Indiscutablement, ces Assises auront marqué le début de notre réforme, une auto-réforme c'est-à-dire celle que nous engageons, nous-mêmes pour nous-mêmes.

 

Ensuite, je note une profession à fleur de peau qui réagit à juste titre et qui saura tout autant s’enthousiasmer sur un nouvel élan, que devenir incontrôlable si nous n’y prêtons pas garde et si les pouvoirs publics continuent de la maltraiter.

 

Un troisième bilan pour dire que j’ai entendu, comme tous nos intervenants, une profession qui réagit positivement lorsqu’on lui parle de rebond et qui, j’en ai la conviction, a les moyens de s’approprier son avenir.

J’ai entendu qu’il fallait aussi donner une stratégie à la réforme, et pas seulement une tactique. Un objectif et pas seulement des moyens. Bref, il faut donner un cap.

 

Que faut-il mettre en œuvre pour encourager la profession ?

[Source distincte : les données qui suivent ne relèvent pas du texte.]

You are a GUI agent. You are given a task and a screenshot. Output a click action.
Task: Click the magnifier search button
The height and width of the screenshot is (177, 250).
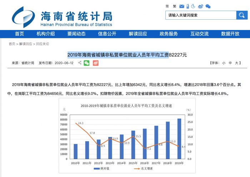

D’abord, définir une stratégie avant même le vote et la promulgation de la loi Pacte. Cela veut dire définir les contours d’un métier profondément renouvelé pour notre environnement, afin qu’il soit vécu et compris comme porteur d'une valeur ajoutée incontestable. Cela construira le changement d’image.

 

Ce sera vrai dans la mission, vrai dans la mission PE, vrai pour les attestations telles que proposées dans la loi Pacte. J’ai entendu l’idée d’un véritable plan Marshall pour la formation et j’y souscris.

 

Par ailleurs, comme je l’ai indiqué à ces Assises, je souhaite organiser à l’automne les Etats généraux de la profession pour nous mettre en ordre de marche face à notre avenir et répondre aux préoccupations des professionnels mais aussi de leur environnement.

 

Enfin, je voudrais conclure ce propos par ce seul message : l’unité de la profession, la conviction de sa valeur ajoutée et le constat de sa formidable capacité d’adaptation.